MONAI is a high-level framework for deep learning in healthcare imaging.
For performance profiling, we mainly focus on two fronts: data loading/transforms, and training/validation iterations.
Transforms is one core concept of data handling in MONAI, similar to TorchVision Transforms. Several of these transforms are usually chained together, using a Compose class, to create a preprocessing or postprocessing pipeline that performs manipulation of the input data and makes it suitable for training a deep learning model or inference. To dig into the cost of each transform, we enable the insertion of NVTX annotations via MONAI NVTX Transforms.
For training and validation steps, they are easier to track by setting NVTX annotations within the loop.

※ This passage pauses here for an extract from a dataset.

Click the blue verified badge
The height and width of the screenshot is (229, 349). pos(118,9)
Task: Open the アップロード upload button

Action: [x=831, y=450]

The pipeline that we are profiling train_evaluate_nvtx.py requires the Camelyon-16 Challenge dataset. You can download all the images for the "CAMELYON16" data set from the sources listed here](https://camelyon17.grand-challenge.org/Data/). Location information for training/validation patches (the location on the whole slide image where patches are extracted) is adopted from NCRF/coords. The reformatted coordinations and labels in CSV format for training (training.csv) can be found here and for validation (validation.csv) can be found here.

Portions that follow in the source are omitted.